[Input for this task]
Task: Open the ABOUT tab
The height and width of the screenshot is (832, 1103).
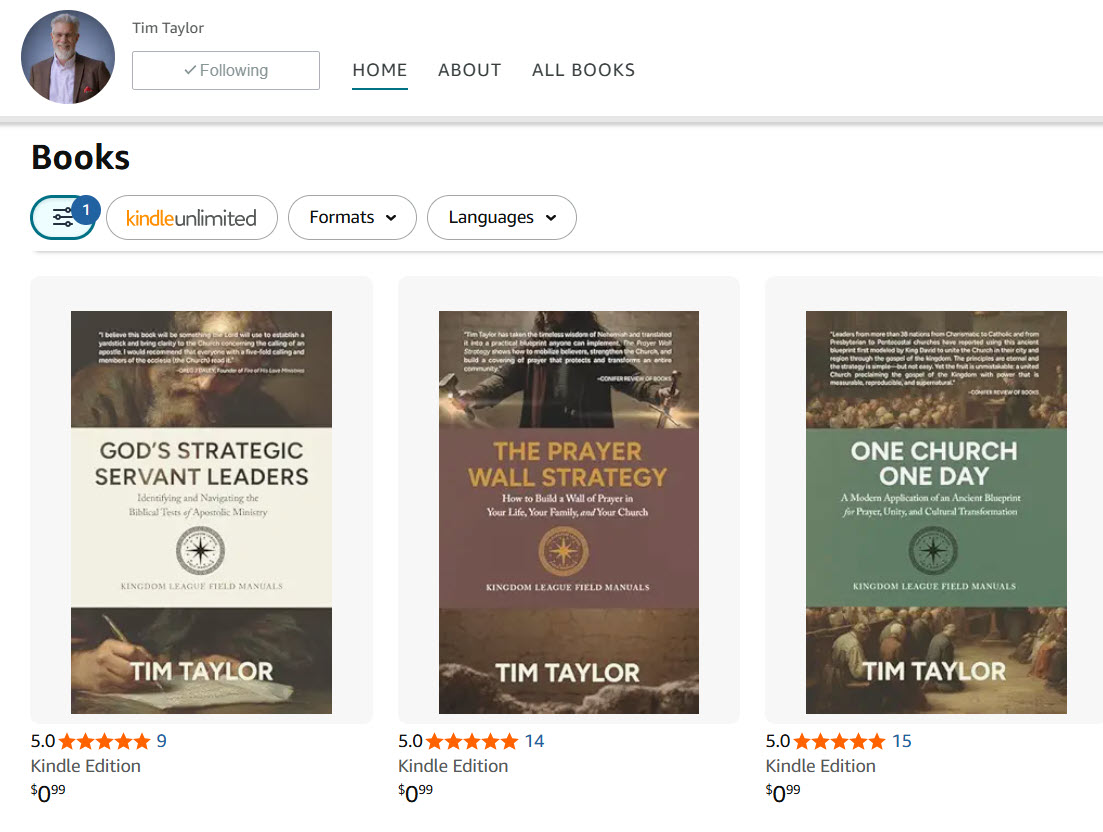Action: pos(469,70)
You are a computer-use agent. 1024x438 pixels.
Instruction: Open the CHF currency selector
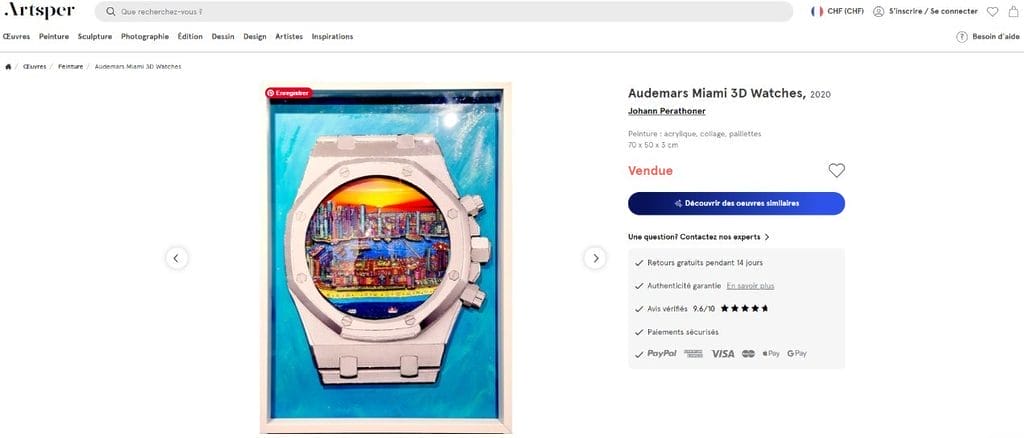point(837,11)

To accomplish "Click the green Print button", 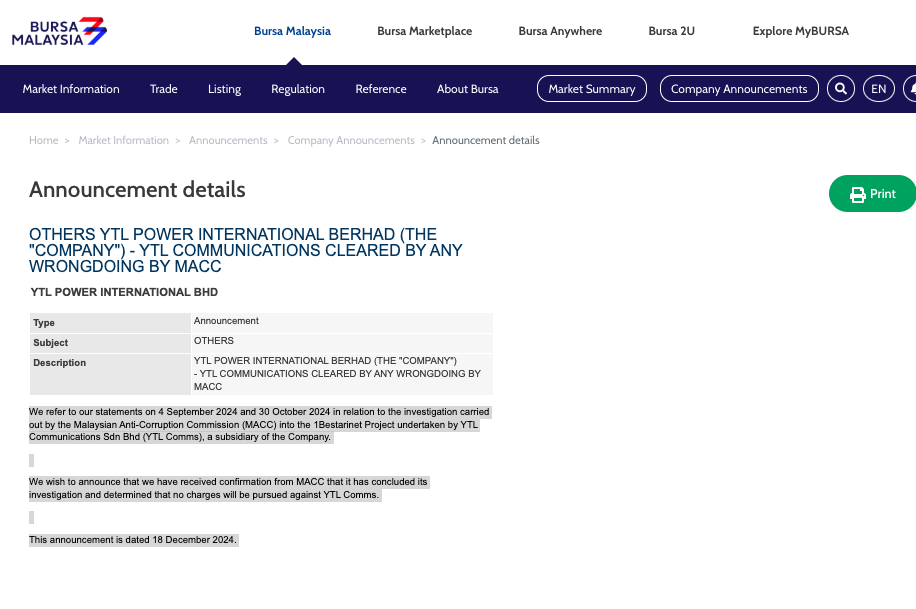I will tap(872, 194).
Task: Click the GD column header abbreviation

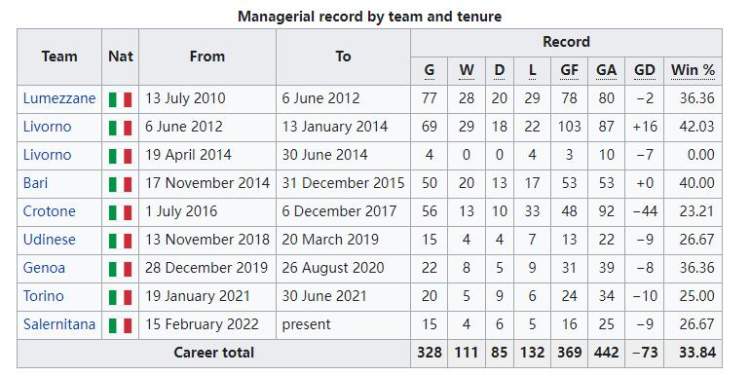Action: click(644, 70)
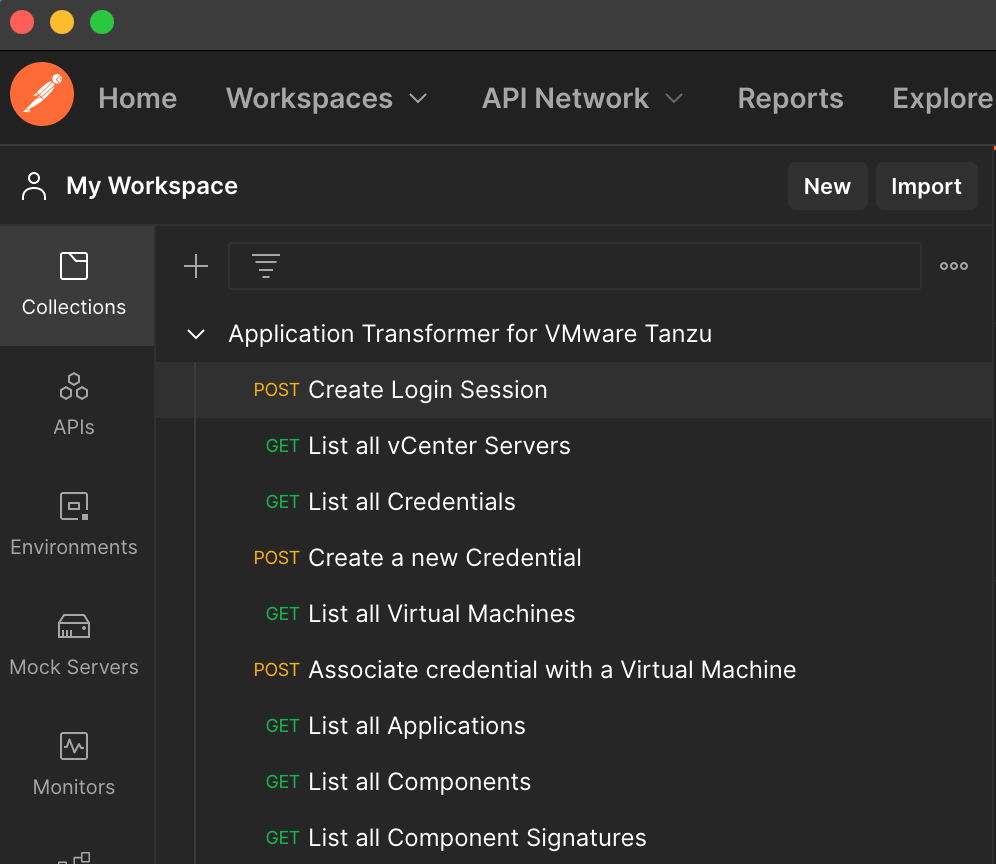Open the Reports page
This screenshot has width=996, height=864.
point(790,98)
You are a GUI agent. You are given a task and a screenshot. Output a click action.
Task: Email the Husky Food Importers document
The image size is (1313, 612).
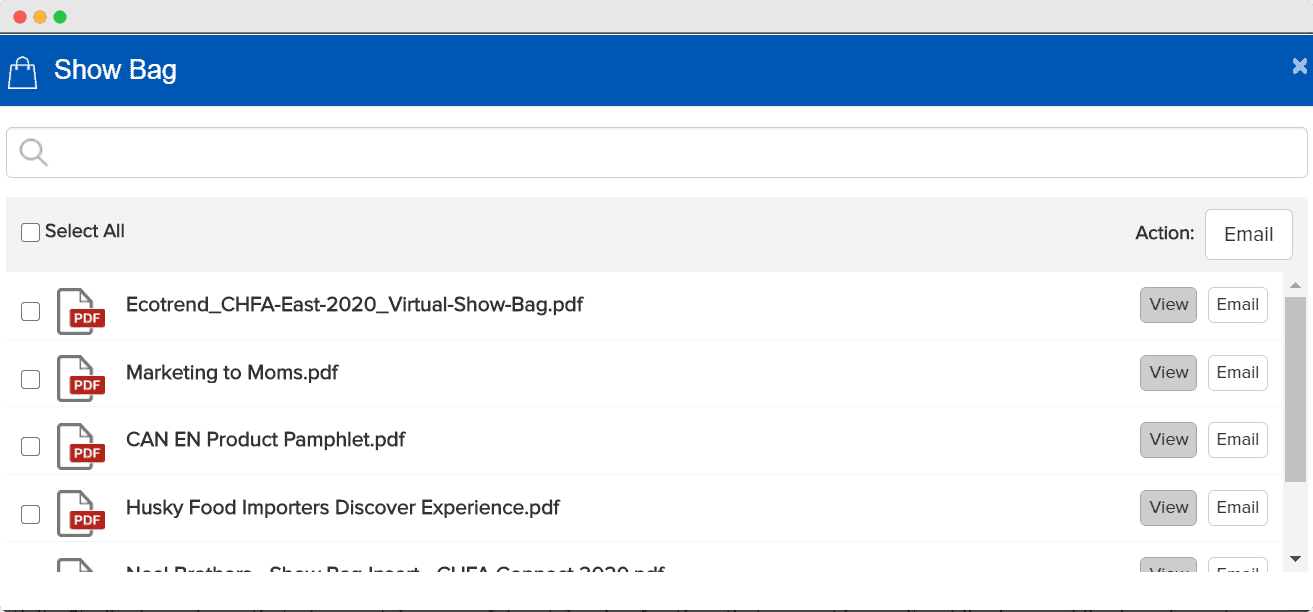point(1237,508)
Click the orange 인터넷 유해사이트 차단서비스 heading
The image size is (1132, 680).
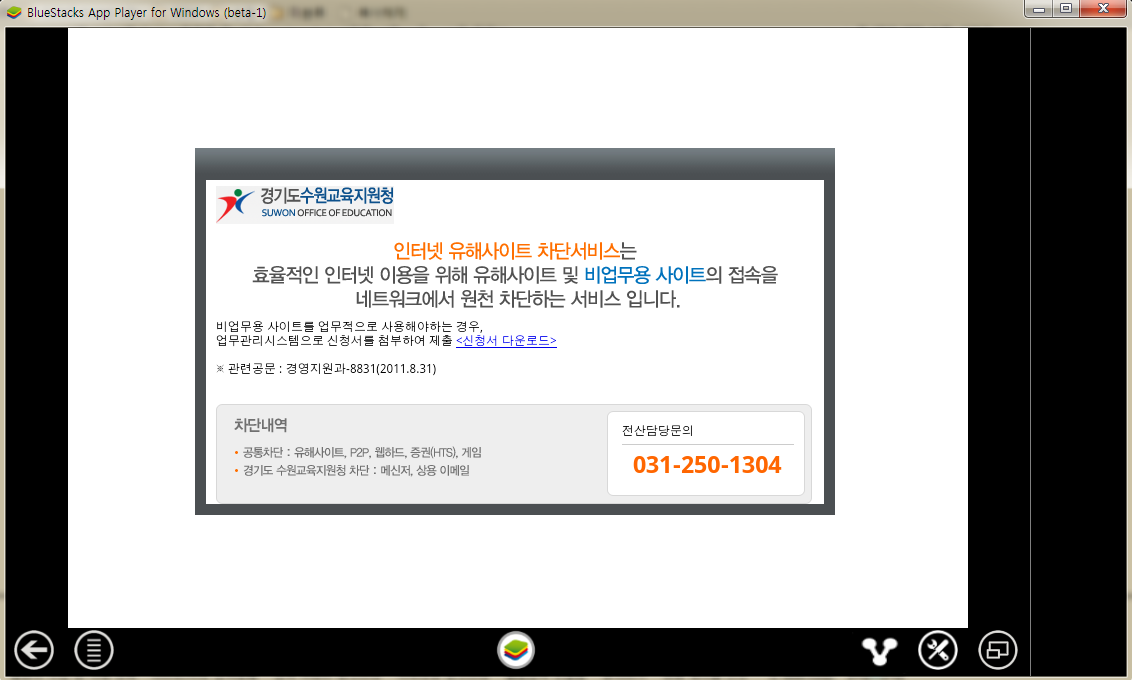tap(506, 250)
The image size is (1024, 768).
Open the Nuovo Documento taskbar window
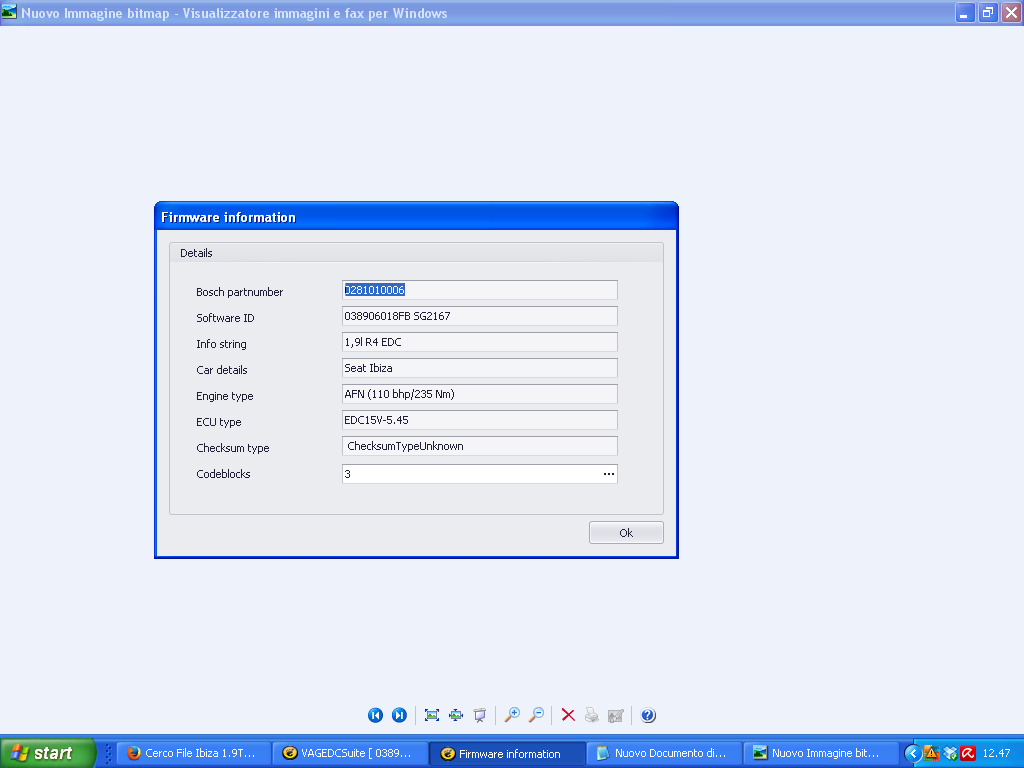pyautogui.click(x=662, y=753)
[/Input for this task]
_Your assignment:_
List each line of the entries that holds the string "agent".

_Solution for this task:_
You are a computer-use agent. 1024x438 pixels.
You are a GUI agent. You are given a task and a screenshot. Output a click action.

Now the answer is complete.